I'm within three chapters of finishing my first draft (and they aren't even big chapters) but I've been fighting and fighting with them and recently realized that I can't write them without believing in my present bad guy more than I do.
So I'm backing off from the chapters and doing some villain work.
The villain is the main problem I'm facing, but working on him also made me realize that I need to make some other characters in the book less pleasant--there are too many nice people right now. I think this is a result of me being in my winter mode and wishfully writing what I'd like to be surrounded by, as though crafting nasty characters is just too hard for my brain in the midst of the dark and cold days. I can imagine a sunny, warm day, sitting out on the deck and having a great time writing a really despicable character. But right now, when I feel the world is not an overly easy place to live in I'm doing a much better job crafting the kind characters--I've developed a sibling relationship that was a little thin and have filled in some of the (pleasant) background characters. But if I want to finish the draft, I'm going to have to get over the niceness hump* and write the meanies.

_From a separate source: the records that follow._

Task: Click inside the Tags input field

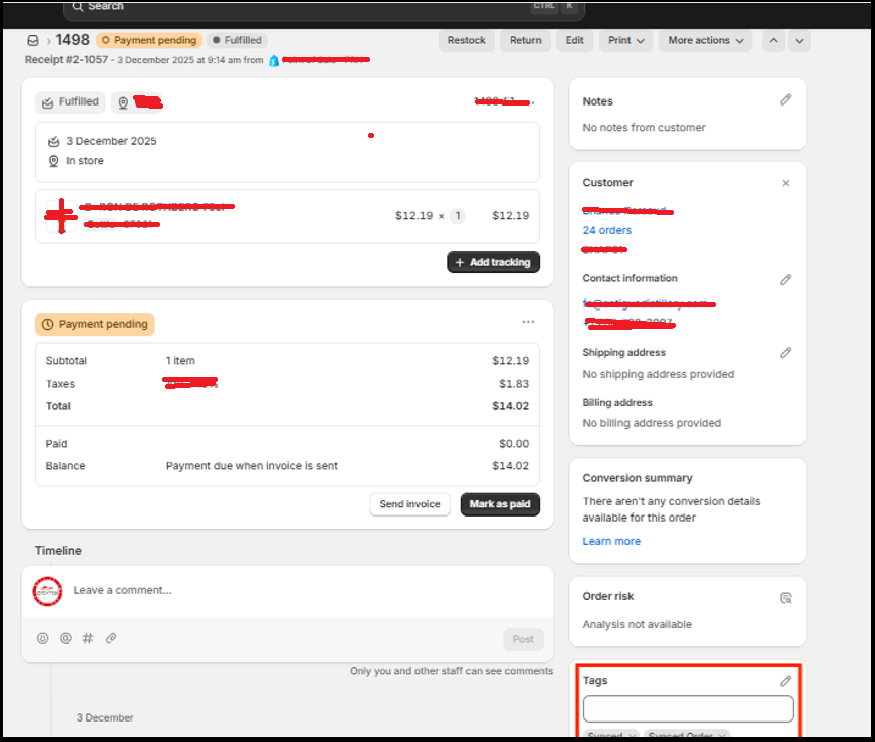Action: [687, 708]
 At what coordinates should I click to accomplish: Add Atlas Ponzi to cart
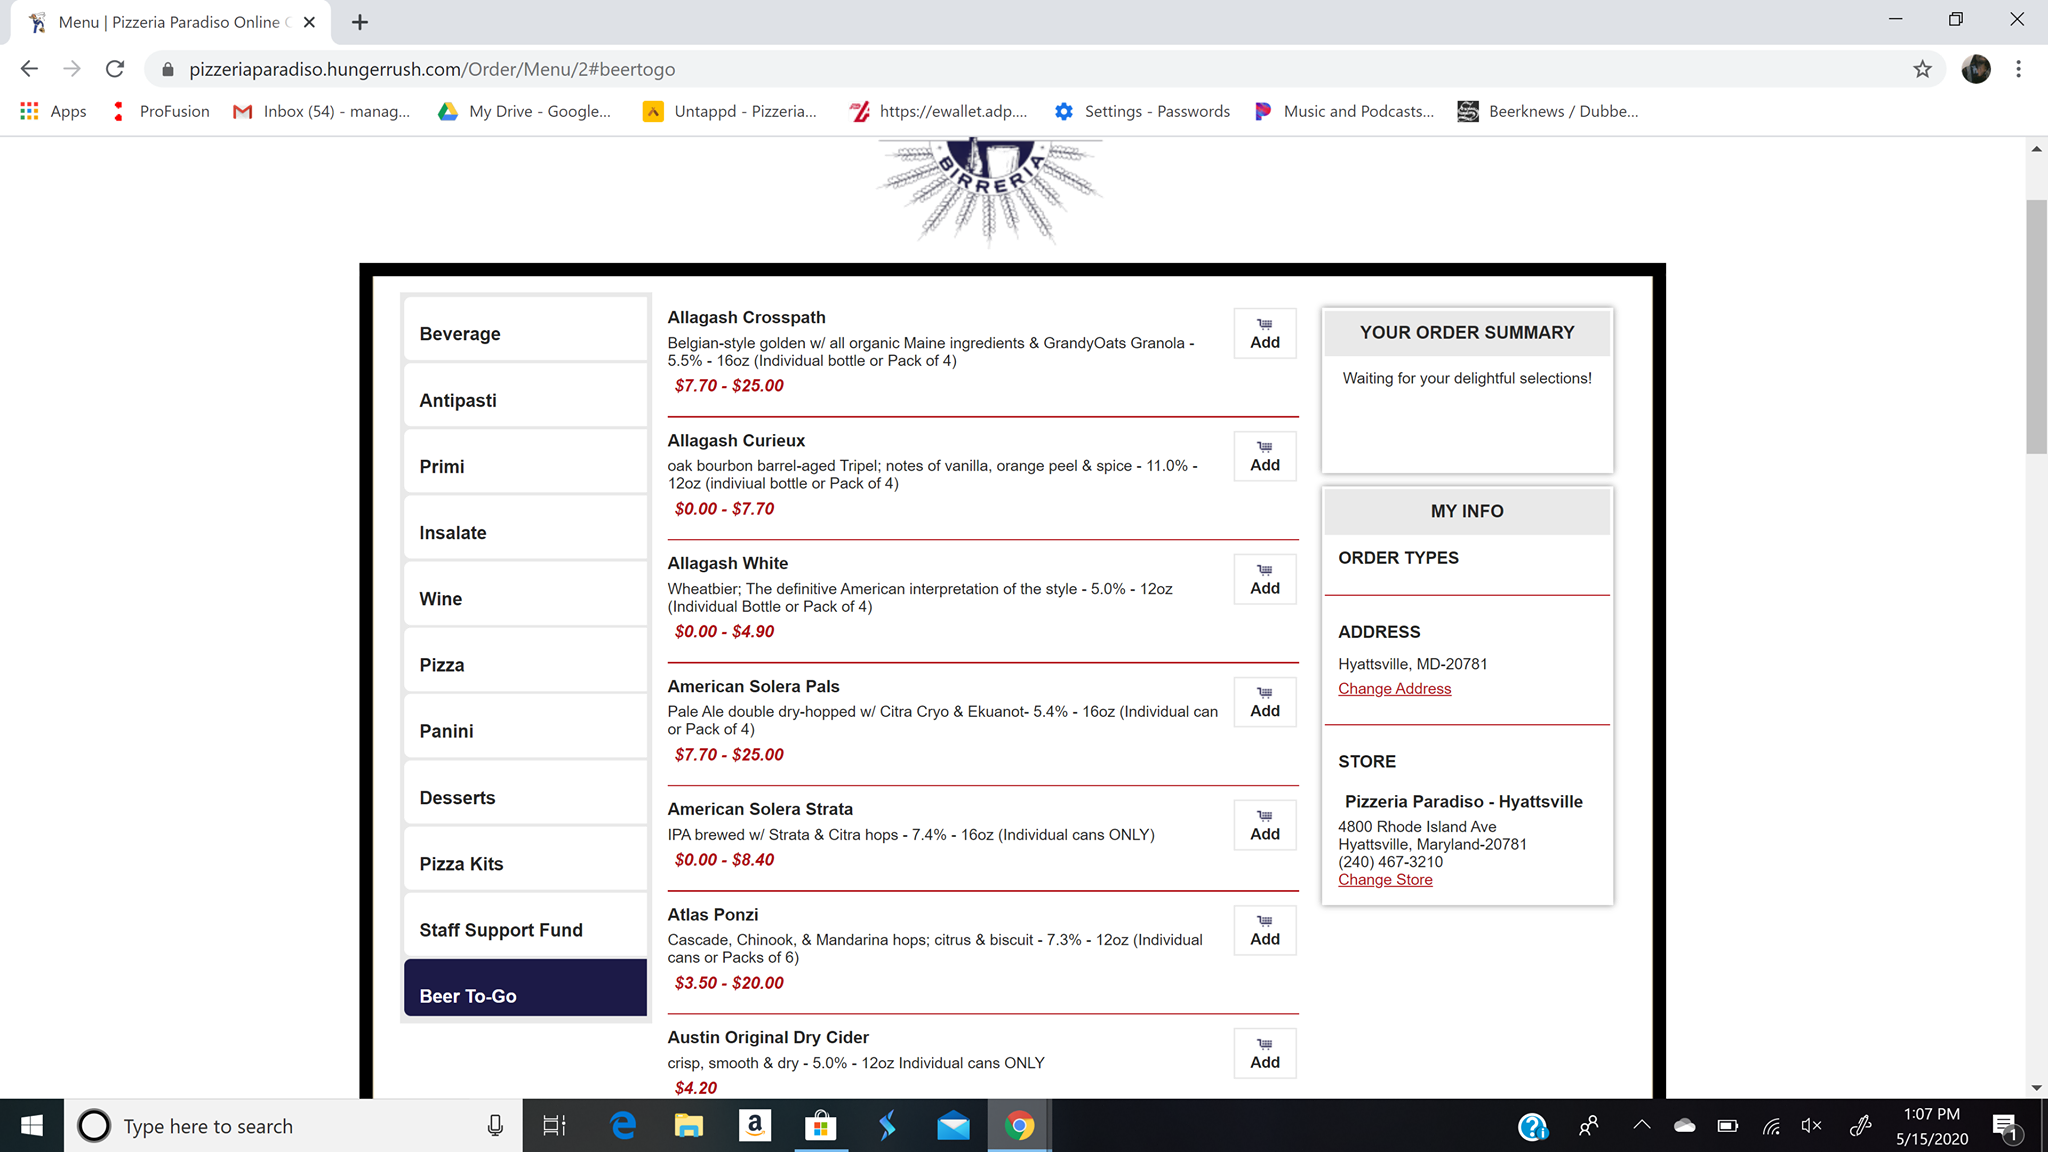(1264, 931)
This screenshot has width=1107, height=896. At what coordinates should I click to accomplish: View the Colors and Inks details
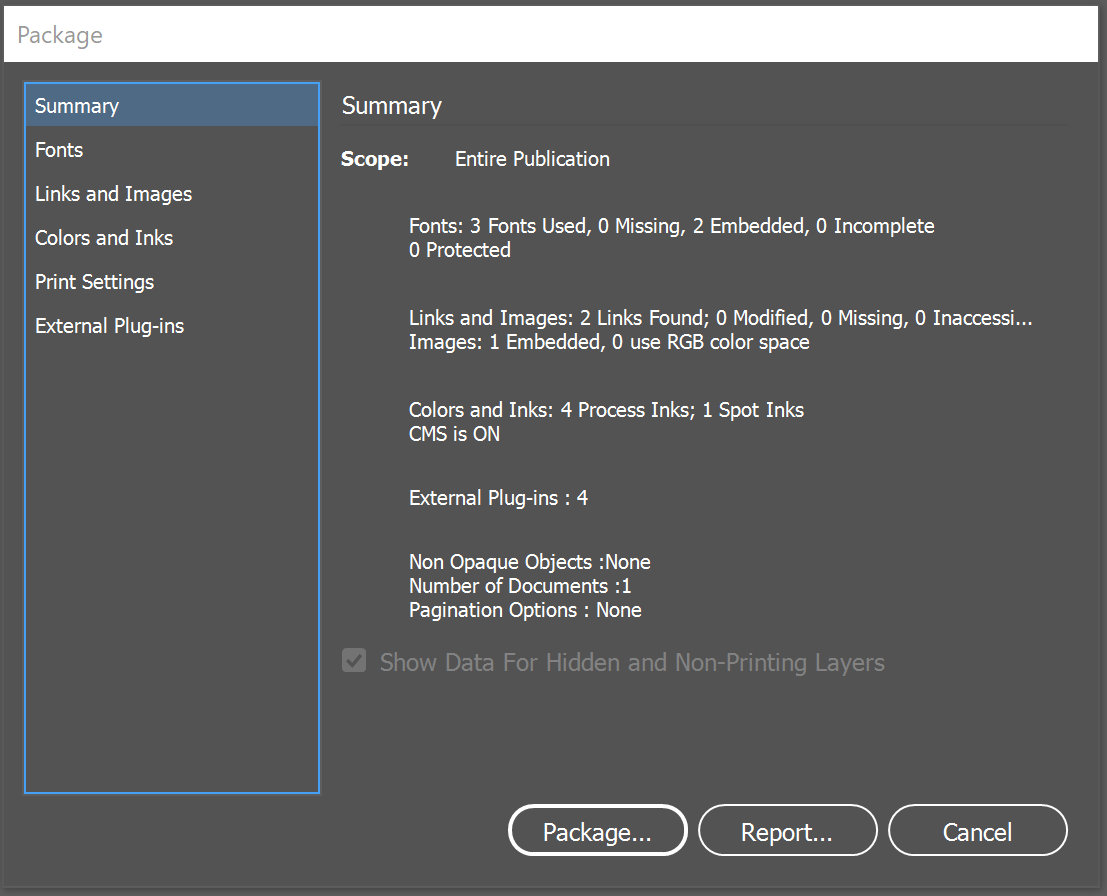tap(103, 237)

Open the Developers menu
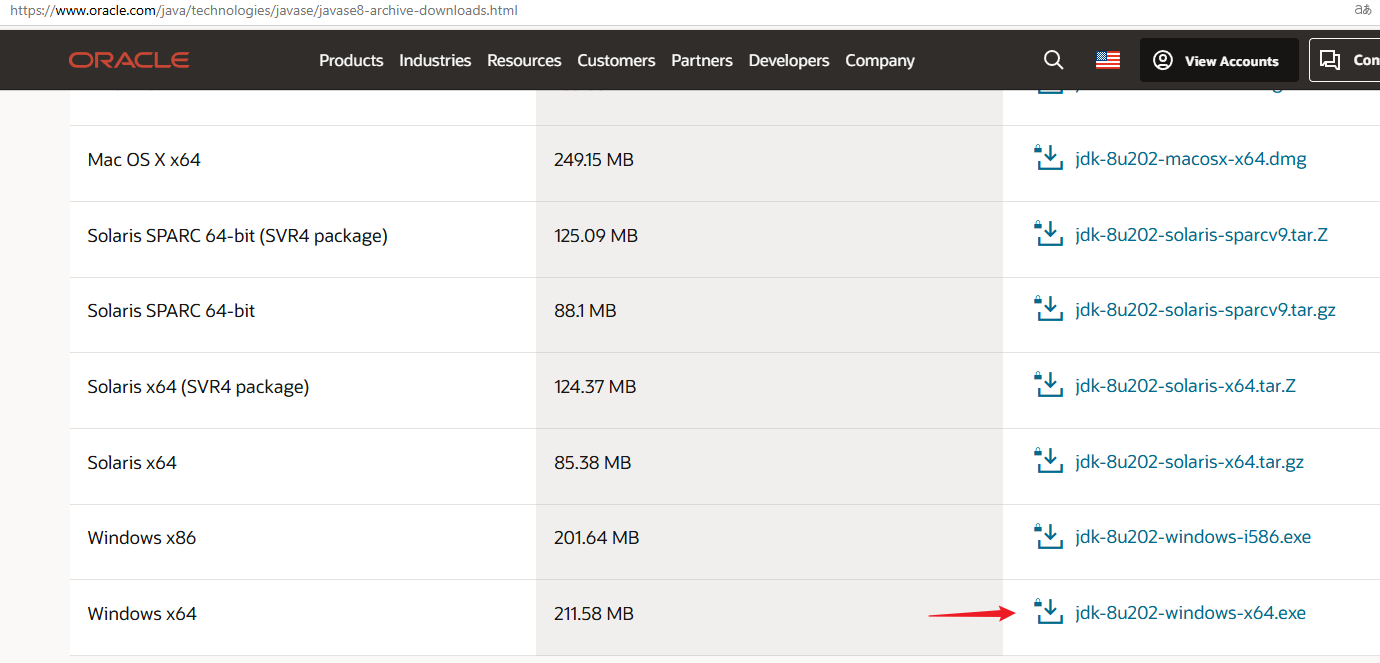pyautogui.click(x=789, y=60)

So I went out and bought a bag full of out-of-season non-local fruit: strawberries, blueberries, pineapple, and kiwis. Maybe I can trick my brain into summer mode for a short while, just long enough for me to crank out some really nasty characters to make my book more interesting.
And if you have any great villains you think I should keep in mind, please let me know!
*The niceness thing does not apply to me. I am not nice to be around now. In fact the best I can do is resolve not to be as unpleasant this February as I was last year. That's hard enough.